The UK government chose not to refer Viagra to NICE, for fear
that it would advise that it is a cost-effective product,
the 'wrong' answer.
For companies this means that they must always be alert to
the political context within which decisions will be made,
and actively look for any factor which could give them an
effective political edge and enable them to circumvent cost-effectiveness
hurdles.
Secondly, it confirms that the NHS in the UK is open to innovative
approaches to the funding and delivery of healthcare. While
some companies have offered elements of risk-sharing, for
example in the form of 'efficacy guarantees' for products
such as Roche's Herceptin, this is the first case where a
formal risk-sharing scheme has been established as a partnership
between the government, companies, professional associations
and patient organisations.
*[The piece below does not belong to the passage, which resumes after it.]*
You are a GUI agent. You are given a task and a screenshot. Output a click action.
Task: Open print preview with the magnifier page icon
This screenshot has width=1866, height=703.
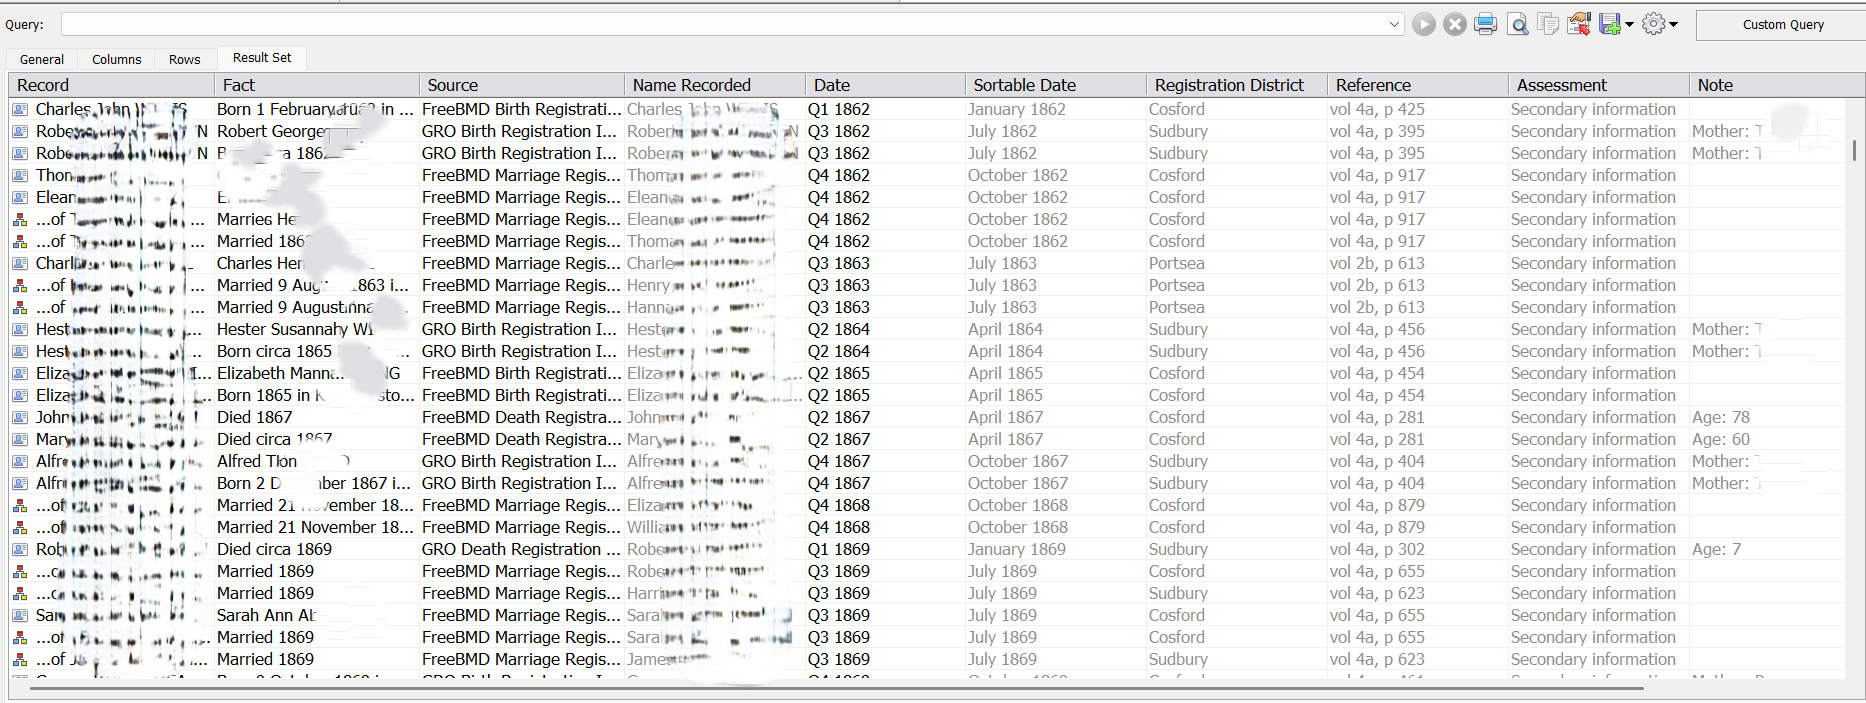[x=1518, y=24]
It remains to be seen what the
long-term outcomes will be, but despite the inevitable teething
troubles, the scheme is now operational.
Thirdly, beta interferon provides a specific working example
of such an arrangement. This particular model can be expected
to have limited application, but could be relevant in a number
of chronic disease areas. But companies (and Government) will
have to be inventive in tailoring solutions to the requirements
and characteristics of specific treatments.
This could be viewed as a form of controlled entry to the
market, which could be valuable for other products. Chronic,
progressive diseases may show huge variations in the rate
of diseases progression, and clinical trials to establish
safety and efficacy for market authorisation may take two
years or more. To go beyond that and establish cost-effectiveness
before launch may be prohibitive in terms of cost, numbers
of patients required and timescale. As a consequence, products
may face severe restrictions. A solution might be a similar
scheme to that established for beta interferon, to establish
predicted outcomes and monitor progress against them.
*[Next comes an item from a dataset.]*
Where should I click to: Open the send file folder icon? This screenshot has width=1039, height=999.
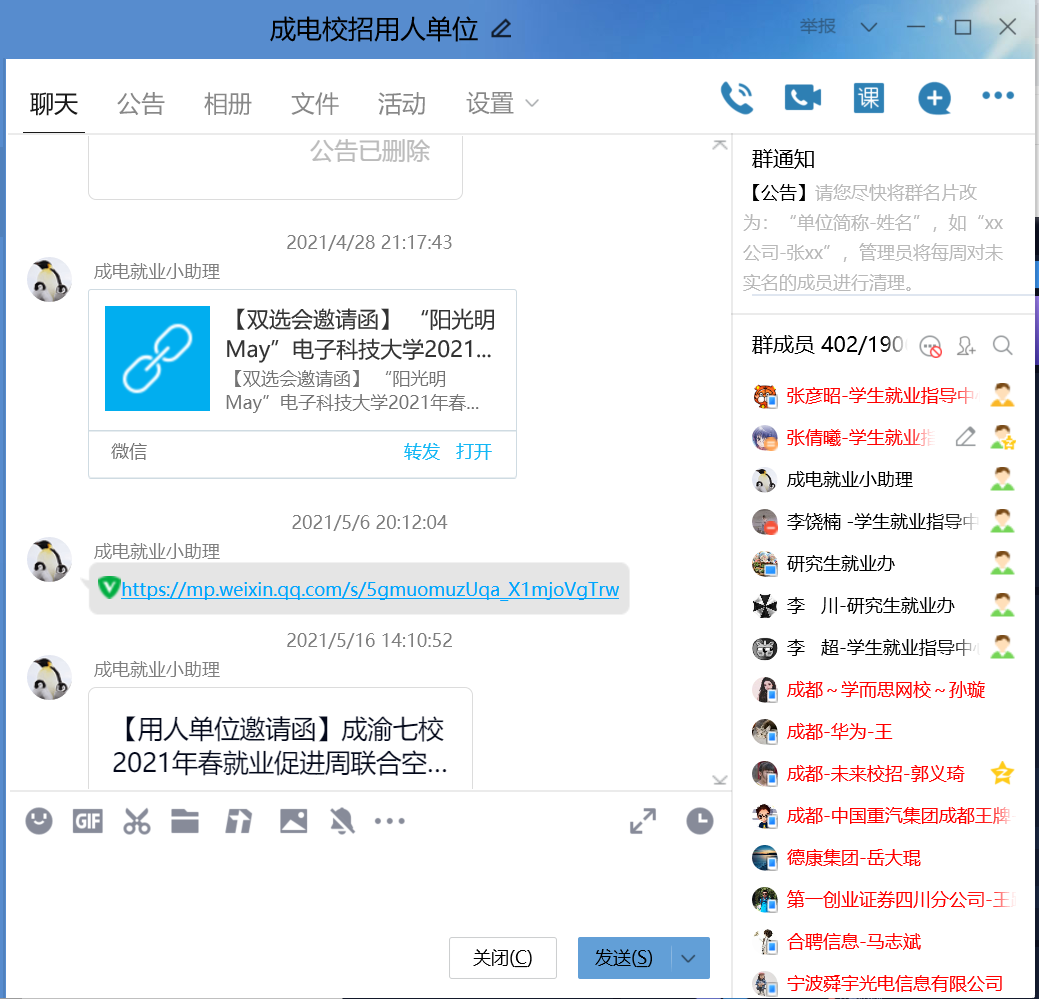[185, 821]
Lastly, and less encouragingly, the example of beta interferon
demonstrates that cost per QALY still reigns supreme as the
primary technique for assessing the value and cost-effectiveness
of new products. While some generous assumptions have been
made to set the threshold for the beta interferons at £36,000
per QALY, that remains the critical threshold against which
cost-effectiveness will be assessed and prices may be adjusted.